*MATERIAL FOR THIS TASK*.
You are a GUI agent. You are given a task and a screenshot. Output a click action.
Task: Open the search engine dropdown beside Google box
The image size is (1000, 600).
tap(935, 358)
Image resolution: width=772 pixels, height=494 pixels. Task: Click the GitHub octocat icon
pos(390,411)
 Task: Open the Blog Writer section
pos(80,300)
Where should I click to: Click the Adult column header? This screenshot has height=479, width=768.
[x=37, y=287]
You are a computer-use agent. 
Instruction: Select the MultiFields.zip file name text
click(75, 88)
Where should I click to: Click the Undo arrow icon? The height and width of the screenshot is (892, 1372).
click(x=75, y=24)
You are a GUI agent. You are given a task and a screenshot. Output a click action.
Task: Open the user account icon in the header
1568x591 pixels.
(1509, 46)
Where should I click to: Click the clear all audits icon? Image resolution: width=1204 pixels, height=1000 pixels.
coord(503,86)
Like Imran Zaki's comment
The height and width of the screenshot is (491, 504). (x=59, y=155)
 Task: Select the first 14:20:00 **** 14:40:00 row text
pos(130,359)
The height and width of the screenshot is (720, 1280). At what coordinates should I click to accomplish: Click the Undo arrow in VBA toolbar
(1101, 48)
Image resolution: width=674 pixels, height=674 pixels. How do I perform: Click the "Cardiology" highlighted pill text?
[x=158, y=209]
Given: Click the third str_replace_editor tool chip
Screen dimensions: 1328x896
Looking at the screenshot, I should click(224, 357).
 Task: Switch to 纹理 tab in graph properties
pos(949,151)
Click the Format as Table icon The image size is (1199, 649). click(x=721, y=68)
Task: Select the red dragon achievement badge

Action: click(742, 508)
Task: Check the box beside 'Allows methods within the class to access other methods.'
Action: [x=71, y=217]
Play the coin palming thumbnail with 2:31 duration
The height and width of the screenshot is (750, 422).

*TASK DIRECTIONS*.
The lines wanted are those from the one with "Task: Select the red dragon achievement badge" through the last line of the records, repeated exactly and with both ends included.

*FINISHED EXERCISE*.
Task: Select the red dragon achievement badge

Action: click(742, 508)
Task: Check the box beside 'Allows methods within the class to access other methods.'
Action: [x=71, y=217]
Play the coin palming thumbnail with 2:31 duration
The height and width of the screenshot is (750, 422).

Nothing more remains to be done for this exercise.